In response, the ALP has sought to reassure the big capitalists that it still represents their interests. On corporate tax cuts, junior rates of pay, work for the dole and attacks on universal access to welfare, it has voted with the Coalition and with business.

The ALP figures that its stance on these won't alienate too many voters. Opinion polls indicate, for instance, that many now believe that youth wages and work for the dole schemes lead to more jobs for young people. Labor happily pretends to agree.

The ALP also hopes that most workers haven't yet realised the consequences of its support for corporate tax cuts: for example, that the GST was introduced in order to pay for these handouts to business and that they will result in further cuts to government services.

'Special interests'

The next shock for progressive-minded voters was the ALP's decision to support the government's refusal of permanent residence to "illegal" refugees, a deliberate attempt to win back ALP voters from One Nation.

Author Michael Thompson and shadow minister for regional development Martin Ferguson, among others, have argued that the ALP's 1996 election loss was not a result of its economic rationalist policies. Instead, they argued, it was a result of the ALP pandering to "special interest groups": feminists, Aborigines, migrant groups and environmentalists.

It seems this view has won out. The ALP is abandoning its previous "support" for these groups, even as limited and double-edged as that was. Instead it's embracing a vision of the "battlers" no different from Howard's: right-wing, individualistic and prepared to blame other groups of workers for supposedly "getting a better deal" than they are.

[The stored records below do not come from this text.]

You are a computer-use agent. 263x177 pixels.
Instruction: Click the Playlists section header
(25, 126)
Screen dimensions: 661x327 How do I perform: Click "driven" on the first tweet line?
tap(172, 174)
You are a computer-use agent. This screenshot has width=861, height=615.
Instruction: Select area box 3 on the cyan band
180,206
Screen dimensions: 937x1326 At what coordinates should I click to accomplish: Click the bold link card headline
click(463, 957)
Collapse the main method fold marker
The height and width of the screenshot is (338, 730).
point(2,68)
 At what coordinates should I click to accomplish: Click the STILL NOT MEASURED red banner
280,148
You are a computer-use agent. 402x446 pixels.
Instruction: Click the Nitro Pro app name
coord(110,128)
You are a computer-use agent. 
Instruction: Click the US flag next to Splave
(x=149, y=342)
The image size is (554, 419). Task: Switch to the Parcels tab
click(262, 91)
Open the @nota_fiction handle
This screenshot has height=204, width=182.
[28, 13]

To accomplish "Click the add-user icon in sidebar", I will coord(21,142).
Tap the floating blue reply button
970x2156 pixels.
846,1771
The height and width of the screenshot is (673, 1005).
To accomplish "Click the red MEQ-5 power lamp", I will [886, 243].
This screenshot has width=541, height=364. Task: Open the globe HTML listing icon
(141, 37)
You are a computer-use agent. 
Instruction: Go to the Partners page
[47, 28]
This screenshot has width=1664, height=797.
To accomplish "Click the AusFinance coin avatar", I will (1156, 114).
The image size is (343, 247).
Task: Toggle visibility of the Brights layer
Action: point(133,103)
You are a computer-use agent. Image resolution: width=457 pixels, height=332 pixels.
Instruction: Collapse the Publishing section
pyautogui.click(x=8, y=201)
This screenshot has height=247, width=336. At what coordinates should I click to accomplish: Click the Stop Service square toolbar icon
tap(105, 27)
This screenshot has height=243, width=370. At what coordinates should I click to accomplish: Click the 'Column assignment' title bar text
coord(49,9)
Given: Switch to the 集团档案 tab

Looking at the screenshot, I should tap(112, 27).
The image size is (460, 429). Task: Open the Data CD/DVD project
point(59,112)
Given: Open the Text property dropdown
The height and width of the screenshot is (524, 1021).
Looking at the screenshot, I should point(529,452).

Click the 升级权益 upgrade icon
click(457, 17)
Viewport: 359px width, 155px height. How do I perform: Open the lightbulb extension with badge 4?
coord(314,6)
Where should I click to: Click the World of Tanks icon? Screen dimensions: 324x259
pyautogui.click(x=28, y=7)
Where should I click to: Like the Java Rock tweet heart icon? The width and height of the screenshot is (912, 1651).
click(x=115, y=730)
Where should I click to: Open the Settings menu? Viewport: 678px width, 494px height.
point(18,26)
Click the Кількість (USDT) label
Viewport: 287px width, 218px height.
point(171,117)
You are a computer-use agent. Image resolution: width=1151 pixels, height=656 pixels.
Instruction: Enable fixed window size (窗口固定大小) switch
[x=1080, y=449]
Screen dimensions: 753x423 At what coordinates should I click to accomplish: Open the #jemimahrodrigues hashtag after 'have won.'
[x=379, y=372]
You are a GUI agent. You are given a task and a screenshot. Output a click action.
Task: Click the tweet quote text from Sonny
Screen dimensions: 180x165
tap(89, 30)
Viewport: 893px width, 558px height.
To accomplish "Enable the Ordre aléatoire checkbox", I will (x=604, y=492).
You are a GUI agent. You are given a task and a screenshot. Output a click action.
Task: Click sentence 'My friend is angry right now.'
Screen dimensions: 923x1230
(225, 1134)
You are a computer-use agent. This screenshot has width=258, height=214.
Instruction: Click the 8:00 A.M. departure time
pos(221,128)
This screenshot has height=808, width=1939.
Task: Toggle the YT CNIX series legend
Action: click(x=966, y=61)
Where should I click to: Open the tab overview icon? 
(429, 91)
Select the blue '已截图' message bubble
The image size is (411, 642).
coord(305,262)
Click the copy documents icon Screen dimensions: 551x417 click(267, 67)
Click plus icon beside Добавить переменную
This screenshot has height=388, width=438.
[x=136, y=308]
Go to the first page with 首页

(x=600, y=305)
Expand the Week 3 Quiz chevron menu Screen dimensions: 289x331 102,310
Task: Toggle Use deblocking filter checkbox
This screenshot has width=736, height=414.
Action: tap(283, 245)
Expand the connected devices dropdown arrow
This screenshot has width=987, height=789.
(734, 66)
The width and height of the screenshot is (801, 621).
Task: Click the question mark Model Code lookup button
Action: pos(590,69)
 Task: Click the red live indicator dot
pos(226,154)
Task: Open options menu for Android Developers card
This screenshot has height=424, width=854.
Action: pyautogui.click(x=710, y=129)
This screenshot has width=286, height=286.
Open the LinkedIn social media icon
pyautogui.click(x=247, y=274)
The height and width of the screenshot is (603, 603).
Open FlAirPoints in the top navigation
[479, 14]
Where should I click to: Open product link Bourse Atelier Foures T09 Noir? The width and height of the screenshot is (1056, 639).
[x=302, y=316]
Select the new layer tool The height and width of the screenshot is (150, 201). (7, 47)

The ALP and the Coalition acknowledge that there is an "elite" which is living better than everyone else. But their definition of "elite" is the better off sections of the working class and the liberal intelligentsia.

They don't count the real elite, the ones who own large slabs of the economy — the Packers, the Murdochs and other big capitalists.

Further, their version of Australia's "elite" includes any section of the working class which is politically conscious or organised.

Migrants, working women, Aborigines, lesbians and gays, workers with an environmental consciousness — all have been defined as in one way or another "elite", as "special interest groups", all the better to turn other workers against them.

Now, for instance, the "special interest elite" charge is being directed towards anyone on government benefits, regardless of whether they are unemployed, sole parents or suffering from long-term illness. And it is being levelled by Labor just as it is by the Coalition.

The ALP's parliamentary manoeuvres are hard to understand if you have been misled into thinking that it is a party which opposes the government's program.

But they are easily understood once you realise that its role is simply that of an Alternative Liberal Party, which also wants to implement pro-business policies but which still needs to win the votes of working-class people in order to do so.